Oncology Flashcards
Diagnosis CRC
Clinical
- change in bowel habits
- > more common in left
- bleeding (haematochezia/malena)
- > more common in left
- anaemia
- > more common in right
- obstruction
- abdo pain
- > obstruction
- > peritoneal spread
- > perforation
- rectal or abdo mass
- rectal cancer
- > tenesmus
- > decreased stool caliber
- mets
- > liver
- > lungs
- > peritoneum
- > local lymph/supraclavicular nodes
Bloods:
- CBC
- LFTs
- > baseline
- > insensitive for mets
- EUCs
- > electrolytes
- > baseline
- > kidney function/contrast
- Iron studies
- Coags
- CEA
- > baseline, preop, post op decline and surveillance
Imaging
- Colonoscopy with biopsy
- CT colonography if colonoscopy unavailable
Risk factors CRC
Personal Hx (CRC or adenomatous polyps) Family Hx (CRC) Polyposis syndromes (FAP, MAP, Lynch) \+ SAAARRRCCOID -Smoking -Alcohol -Acromegaly -Androgen deprivation therapy -Radiation, pelvic (childhood cancer) -Renal transplant -Red/processed meat -Cholecystectomy -Cystic fibrosis -Obesity -IBD (UC) -Diabetes
management CRC
T1
-managed by local excision
Colon cancer
- hemicolectomy depending on site
- > 5cm proximal and distal margins
- lymphadenectomy
- > removal of mesentery to origin of named vessel
- > will contain paracolic and intermediate nodes
- neoadjuvant chemo
- > best evidence for stage III
- Surgical resection only curative option for local disease
- Decision as to presurgical radio/chemoradiation therapy. Best evidence for Stage III, disputed Stage II, certainly for rectal low lying
- post surgery chemo (oxaliplatin based) for 6 months. Treats micromets, decreases recurrence.
staging CRC
TNM system. Stage 0 = Tis. Invasion through lamina propria but not muscularis mucosae (as lamina does not contain lymph vessels) Stage 1: T1-2,N0,M0 -T1 = invasion into submucosa -T2 = invasion into muscularis propria Stage 2: T3-4,N0,M0 -T3 = invasion through muscularis -T4= locally invasive (4a= not adherent to local structures, 4b = adherent to local structures Stage 3: Tx,N1-2,M0 -N1 = 1-3 lymph nodes -N2 = 4 or more lymph nodes Stage 4: Tx,Nx,M1 M1 = distant metastases (usually liver, also lung, bone, brain)

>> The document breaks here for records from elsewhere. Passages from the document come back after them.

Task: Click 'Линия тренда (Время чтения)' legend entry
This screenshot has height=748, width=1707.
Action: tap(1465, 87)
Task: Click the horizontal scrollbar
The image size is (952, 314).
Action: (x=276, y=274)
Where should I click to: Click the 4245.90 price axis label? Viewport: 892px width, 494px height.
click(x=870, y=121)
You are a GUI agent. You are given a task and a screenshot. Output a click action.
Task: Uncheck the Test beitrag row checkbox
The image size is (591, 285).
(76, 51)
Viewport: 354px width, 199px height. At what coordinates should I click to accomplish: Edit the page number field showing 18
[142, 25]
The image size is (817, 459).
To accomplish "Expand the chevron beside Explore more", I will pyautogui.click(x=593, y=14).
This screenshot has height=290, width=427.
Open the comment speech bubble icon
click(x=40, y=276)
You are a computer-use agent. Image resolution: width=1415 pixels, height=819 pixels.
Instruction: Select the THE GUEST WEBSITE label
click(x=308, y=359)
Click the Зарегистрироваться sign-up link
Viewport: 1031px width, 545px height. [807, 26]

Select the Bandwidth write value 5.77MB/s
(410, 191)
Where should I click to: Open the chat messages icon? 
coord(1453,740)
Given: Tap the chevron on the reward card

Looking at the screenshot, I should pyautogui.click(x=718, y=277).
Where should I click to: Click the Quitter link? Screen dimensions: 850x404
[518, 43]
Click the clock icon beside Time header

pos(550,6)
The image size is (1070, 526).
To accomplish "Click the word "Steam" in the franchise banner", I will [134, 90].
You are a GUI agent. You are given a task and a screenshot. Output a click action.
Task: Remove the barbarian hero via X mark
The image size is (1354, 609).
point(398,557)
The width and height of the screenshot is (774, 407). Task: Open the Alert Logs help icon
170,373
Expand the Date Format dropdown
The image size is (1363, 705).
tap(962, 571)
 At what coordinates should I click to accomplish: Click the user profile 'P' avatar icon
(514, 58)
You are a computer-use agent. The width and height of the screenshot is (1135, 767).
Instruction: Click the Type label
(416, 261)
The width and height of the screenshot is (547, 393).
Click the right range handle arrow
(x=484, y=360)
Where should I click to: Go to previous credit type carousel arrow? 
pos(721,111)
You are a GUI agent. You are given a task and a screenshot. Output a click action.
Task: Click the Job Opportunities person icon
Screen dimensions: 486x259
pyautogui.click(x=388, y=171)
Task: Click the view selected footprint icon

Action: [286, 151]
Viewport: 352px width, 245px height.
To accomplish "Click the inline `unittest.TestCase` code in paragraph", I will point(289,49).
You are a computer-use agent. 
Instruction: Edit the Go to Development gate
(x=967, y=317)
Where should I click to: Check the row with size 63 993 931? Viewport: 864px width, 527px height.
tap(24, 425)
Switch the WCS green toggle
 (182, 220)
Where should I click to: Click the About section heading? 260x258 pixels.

Prognosis approx 95-90% for Stage 1 and 5% for stage 4.
pathogenesis CRC
CRC is thought to emerge from adenomatous polyps that become dysplastic. Adenomatous polyps occur when normal mechanisms regualting epithelial renewal are disrupted.
There are three broad modes of presentation, that likely represent different pathways along this adenoma-carcinoma sequence.
The first is sporadic which accounts for approx 70%. Here somatic mutations are accumulated in a stepwise manner due to environmental factors.
Truly inherited predispositions underlie approx 10% of CRC. Here, germline mutations predispose the individual to CRC, usually after acquiring further somatic mutations. There are polyposis syndromes such as FAP and MAP and non polyposis such as Lynch.
A third presentation, where there is a family history of CRC in the absence of one of the inherited conditions, is referred to as familial, which makes up about 25% of CRC. An example is Familial Colorectal Cancer Syndrome Type X. The mechanisms underlying this presentation are unclear.
pathophys CRC
There are three molecular pathways that lead to these presentations.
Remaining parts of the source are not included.